Coupons Slow to Start
February 24, 2008
Notwithstanding the statements last week that converter box coupons would start going out on February 17, or at the beginning of the week, I'm still waiting for mine to be mailed.
Mind you that those statements were made by political appointees, while the www.dtv2009.gov web site administered by contractor IBM still says coupons will be mailed starting late-February.
It also says they will be mailed in the order that the applications were received. I applied on January 1, as soon as the site would accept my application. The site (www.dtv2009.gov) lets you check on the status of your application; all this week it's told me: "Your application was recently approved and we are currently preparing to mail your coupons."
So I wait.
The boxes are in stores now, although not a lot of choice of models (even though there are now 42 models approved by the NTIA for the coupon program).
Best Buy had a supply of their store-brand Insignia boxes (made by LG) piled up inconspicuously just outside of the TV area. If you knew about the transition and walked in to look at a new TV to replace your old analog set, you would never see the converter boxes unless you knew about them and asked. (They may be waiting until people have their coupons in hand before relocating the boxes to a more prominent location -- let's hope.)
That's the only model box my local Best Buy had in stock. $59.99
Similarly, the WalMart across the way carried a Magnavox TB100MW9 for $49.87. It's the only model they had, although their web site also lists the RCA DTA800 (no mention if it was the "A" or "B" version) but no RCA box in the store. Magnavox also makes an MG9 model that has an analog pass-through feature.
As with Best Buy, WalMart displayed the boxes away from their TVs.
Radio Shack had the Zenith box listed on its web site (the only model) for $60. The Zenith box, identical to the Insignia box, had earlier been priced at $70 by LG. No other models listed on the Radio Shack site.
NTIA has published a list by state of number of coupons ordered.

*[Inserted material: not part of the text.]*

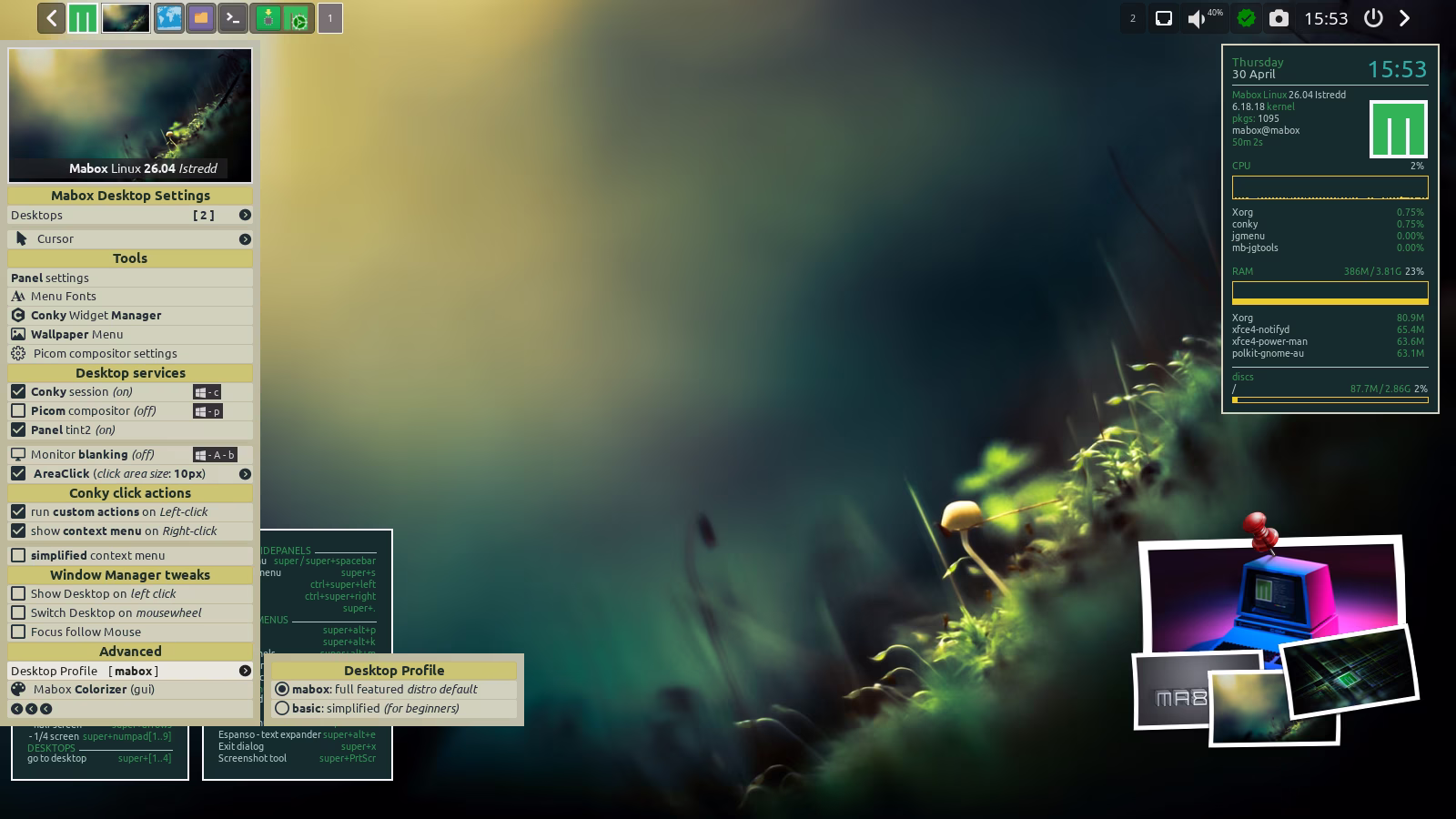Screen dimensions: 1456x819
Task: Open the AreaClick submenu arrow
Action: click(x=245, y=474)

As of February 15, California had the most (442,506), followed by Ohio and Illinois with slightly more than 250,000 each, with Wyoming pulling up the rear with 2637.

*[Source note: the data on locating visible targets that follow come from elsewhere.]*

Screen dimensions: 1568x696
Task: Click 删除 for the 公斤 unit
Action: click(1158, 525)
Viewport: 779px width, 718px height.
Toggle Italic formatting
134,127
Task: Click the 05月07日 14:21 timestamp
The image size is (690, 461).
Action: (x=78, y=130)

The FCC's draft DTV Consumer Education Rules have disappeared from the list of items circulating among the Commissioners. Supposedly that means that a decision has been made on those long-awaited final rules, so I'm expecting something to be formally adopted within the next few days.
Okay, so yes, everyone knows that the format war is officially over, with Blu-ray the winner. By the time summer gets here, all new high-def movies will be Blu-ray and none will be that other format (whatever it was called).
I visited the Magical Blu-ray Tour on Friday, when the Blu-ray promotional display stopped at one of my local area malls. It's apparently aimed at your typical mall shopper; don't go looking to find any arcane technical information. Mostly they were showing clips from Disney animated features.
You can enter to win a Panasonic 50" plasma display and Blu-ray player.
The tour is sponsored by Disney and Panasonic. The remaining schedule is:
|Nashville, TN||Cool Springs Galleria||February 28 - March 1|
|Hurst, TX||North East Mall||March 7-9|
|Denver, CO||Flat Iron Crossing||March 14-16|
|Chicago, IL||UNITY 2008 Convention||July 23-27|
Finally, the broadcast industry continues its work on a mobile/handheld TV standard that can be integrated with its regular digital broadcasts. They want to be ready to roll out such a service to coincide with the end of the DTV transition.
Testing of three competing standards is set to conclude in March, with results available in May. The Advanced Television Systems Committee (ATSC) hopes to have a proposed unified standard ready by the end of this year, with a final standard finished sometime during the first half of 2009.
I guess that means a new generation of video iPods.